Vanier Centre for Women
- Interactive map of Vanier Centre for Women
- Location: 655 Martin Street, Milton, Ontario, Canada;
- Status: Operational
- Security class: Medium/Maximum
- Opened: 2003 (current facility)
- Managed by: Ministry of the Solicitor General

= Vanier Centre for Women =

Canadian prison and treatment facility for women

The Vanier Centre for Women (Centre Vanier pour les femmes) in Milton, Ontario is a medium-sized correctional facility for female offenders serving sentences of less than two years or who have been arrested and are remanded in custody awaiting trial. The institution has capacity for 333 inmates. Services for French-speaking people are offered at this facility.

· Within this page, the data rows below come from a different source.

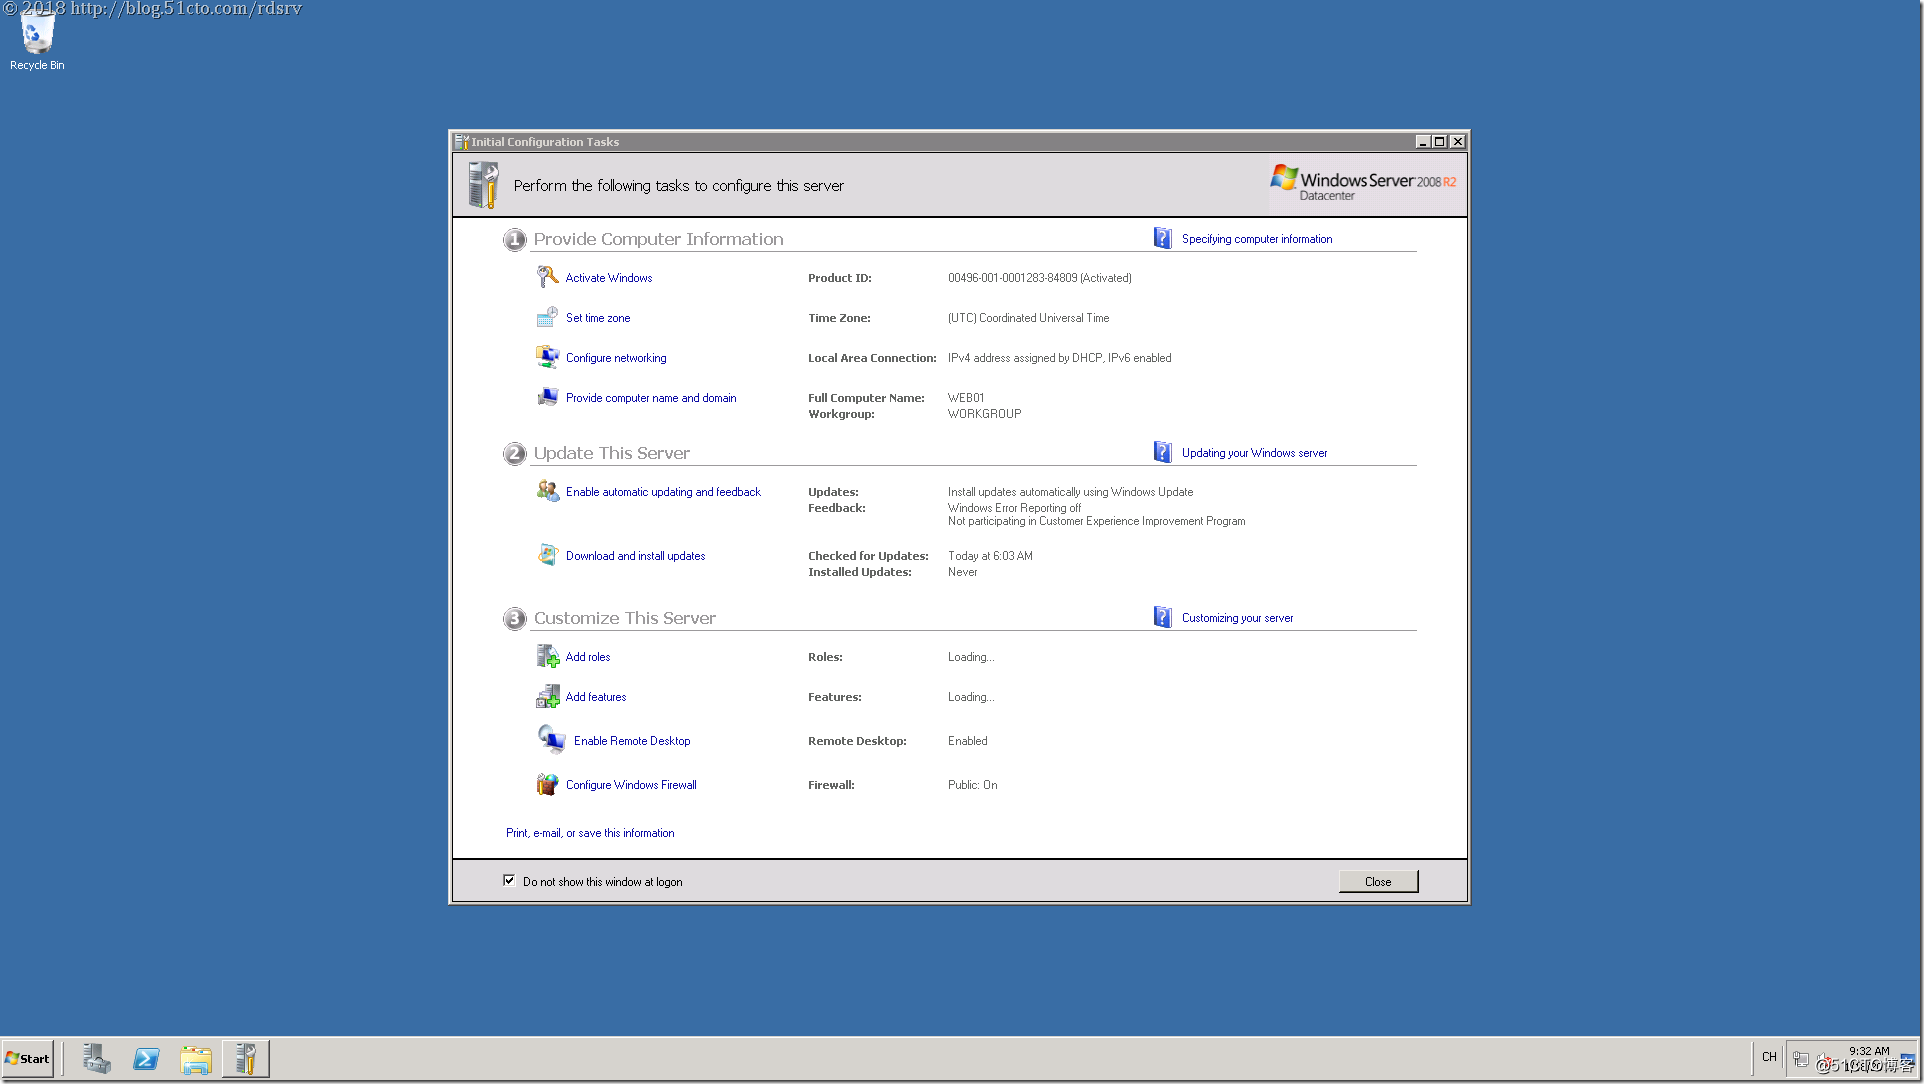Click Print, e-mail, or save this information

[590, 833]
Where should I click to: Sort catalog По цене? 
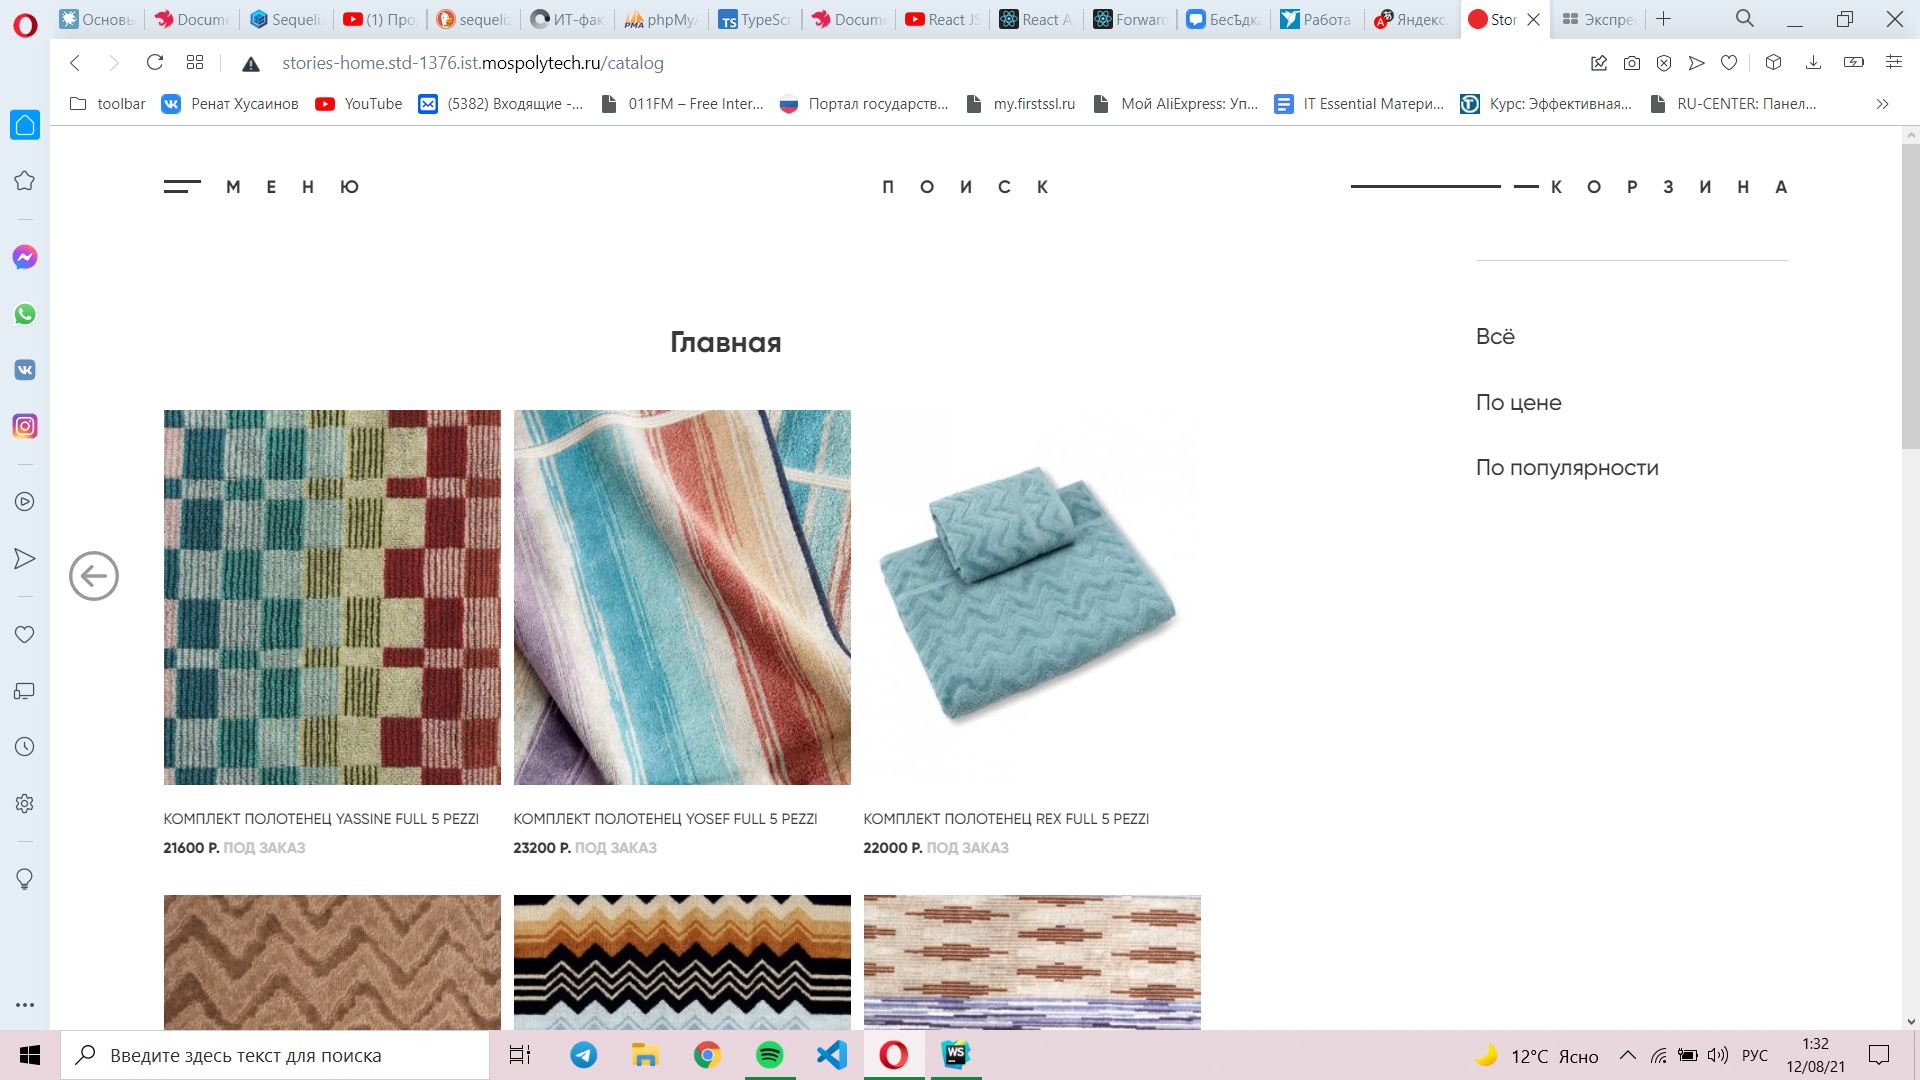pos(1518,402)
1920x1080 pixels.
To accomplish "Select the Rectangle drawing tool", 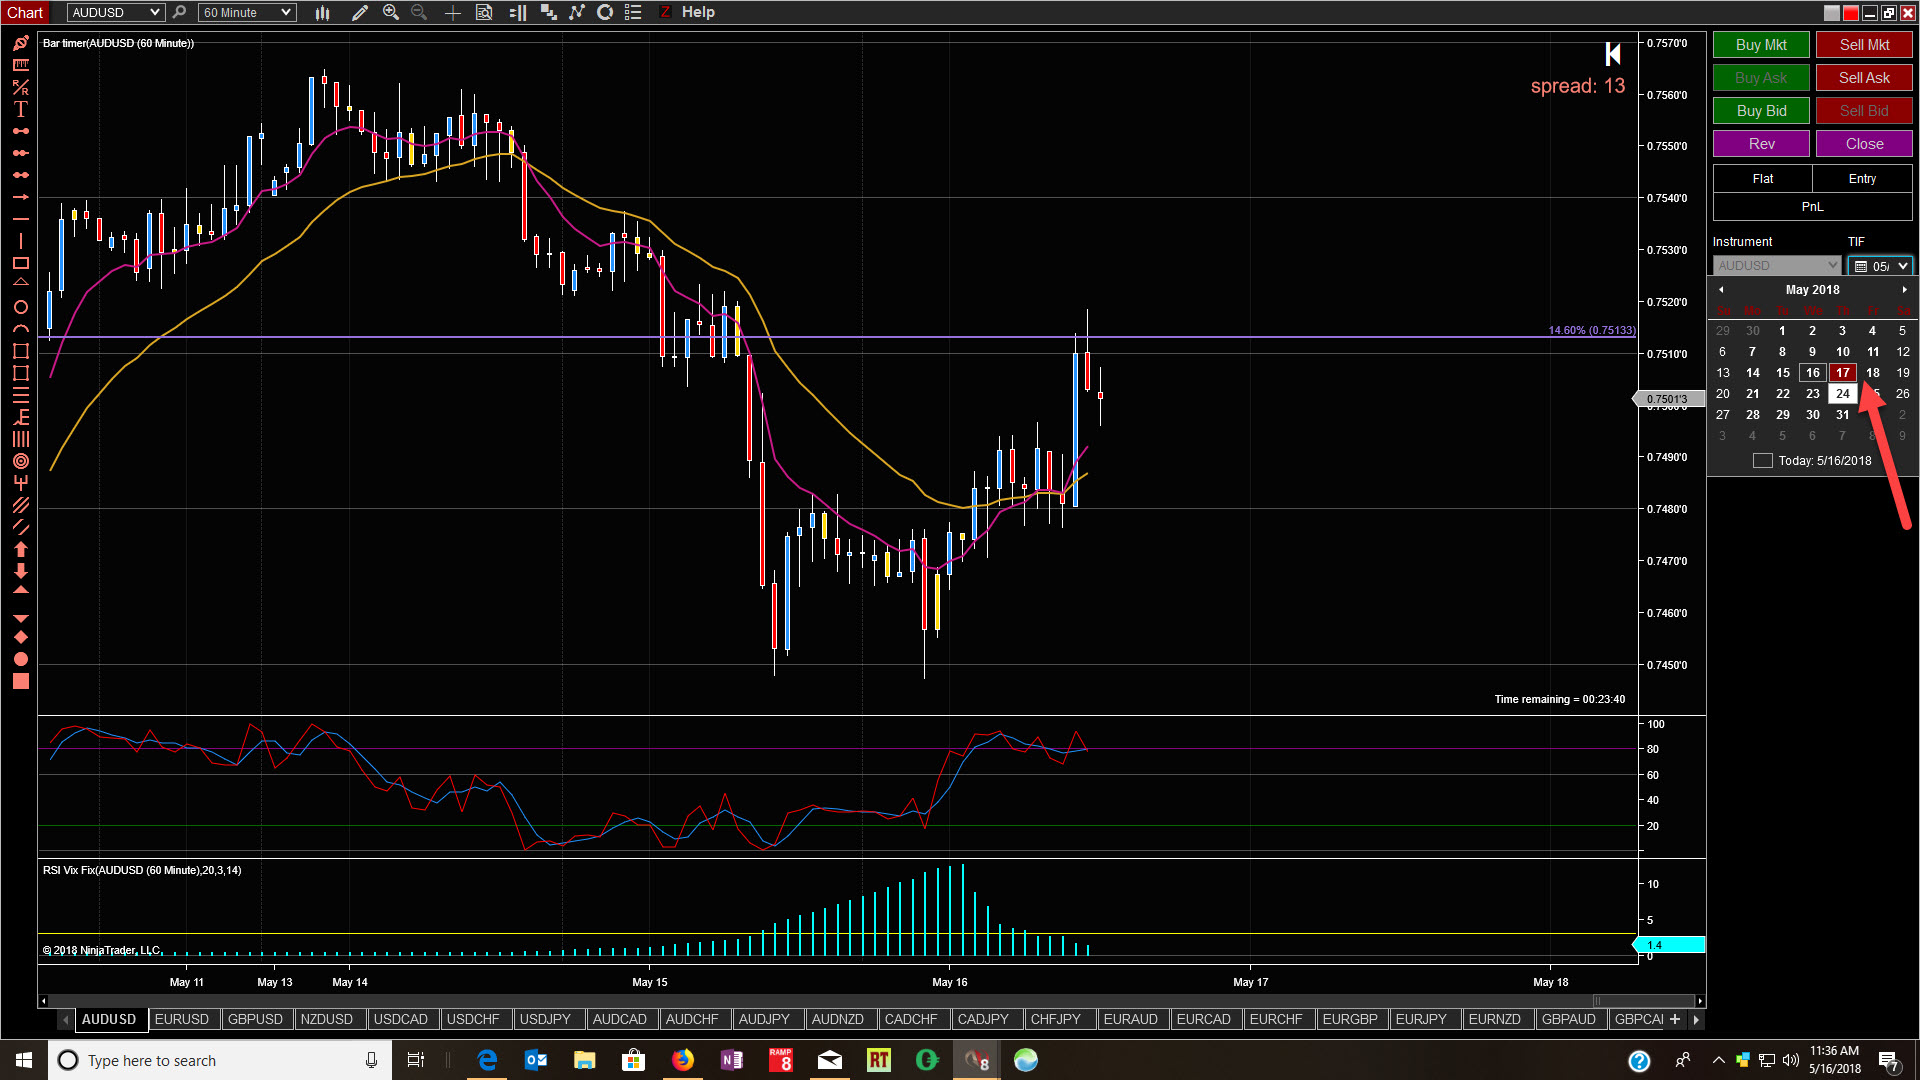I will pyautogui.click(x=20, y=263).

As it is a maximum-security provincial jail, immigration detainees may be held at the Vanier Centre under the Canadian Border Services Agency.

The Vanier Centre is named after Pauline Vanier, a Canadian humanitarian and the wife of Georges Vanier, a former Governor General of Canada.

== History ==
The original prison, named the Vanier Institute for Women, was a CAD$4,000,000 facility in Brampton, Ontario, that had opened on January 29, 1969. The Brampton location was used to house the Ontario Women's Guidance Centre, the Ontario Women's Treatment Centre, and those from the former Andrew Mercer Reformatory for Women, the latter residents moving into the new prison on April 4, 1969. The Brampton location was a cottage-prison design, which consisted of several 24-room cottages alongside its administration and activities buildings.

The current facility was renamed Vanier Centre for Women and opened in 2003 on the campus of the Maplehurst Correctional Complex.

== Facilities and Services ==
In 2019, the provincial government announced an initiative to create a 5-bed hospital unit for inmates with severe mental illness, and required intensive medical care for the Vanier Centre for Women.

Starting in 2022, the Maplehurst Correctional Complex and the Vanier Centre for Women will receive 15 correctional officers over a 5-year provincial plan to improve correctional facilities. Officers hired completed virtual training at Mohawk College in Hamilton, Ontario.

== Notable incidents ==
In 2005, the Vanier Centre for Women went under investigation after a woman was kept past her original release and denied medication, the latter which caused her to have multiple seizures during her stay. This incident follows shortly of another inmate's death at Vanier, whose incident from officials was described as "peaceful". Acquaintances differ from official reports, who said that the inmate was denied medication or medical attention. Later, a pathology report stated she had unattended seizures prior to her death.

In 2013, a woman began a hunger strike in protest of being placed within solitary confinement when she refused to wear a bra, which Vanier required in its dress code at the time. Vanier altered its dress code after 10 days in confinement, and officially abolished its mandatory bra policy in April 2014.

In 2017, a 50-year-old woman died while at the Vanier Centre for Women after being detained by Canadian immigration officials. An official coroner's report stated that the woman died of "acute methadone intoxication in the setting of ischemic heart disease", caused by Vanier's medical staff giving the woman three times the recommended dose.

=== Sexual abuse ===
In March 2005, a correctional officer was found to give contraband to inmates for sexual favours, and was charged with four counts of breach of trust with three counts of sexual assault.

In March 2021, a correctional officer was charged with two counts of sexual assault and breach of trust at the Vanier Centre for Women. During investigation, officials report that both incidences were conducted on the same day.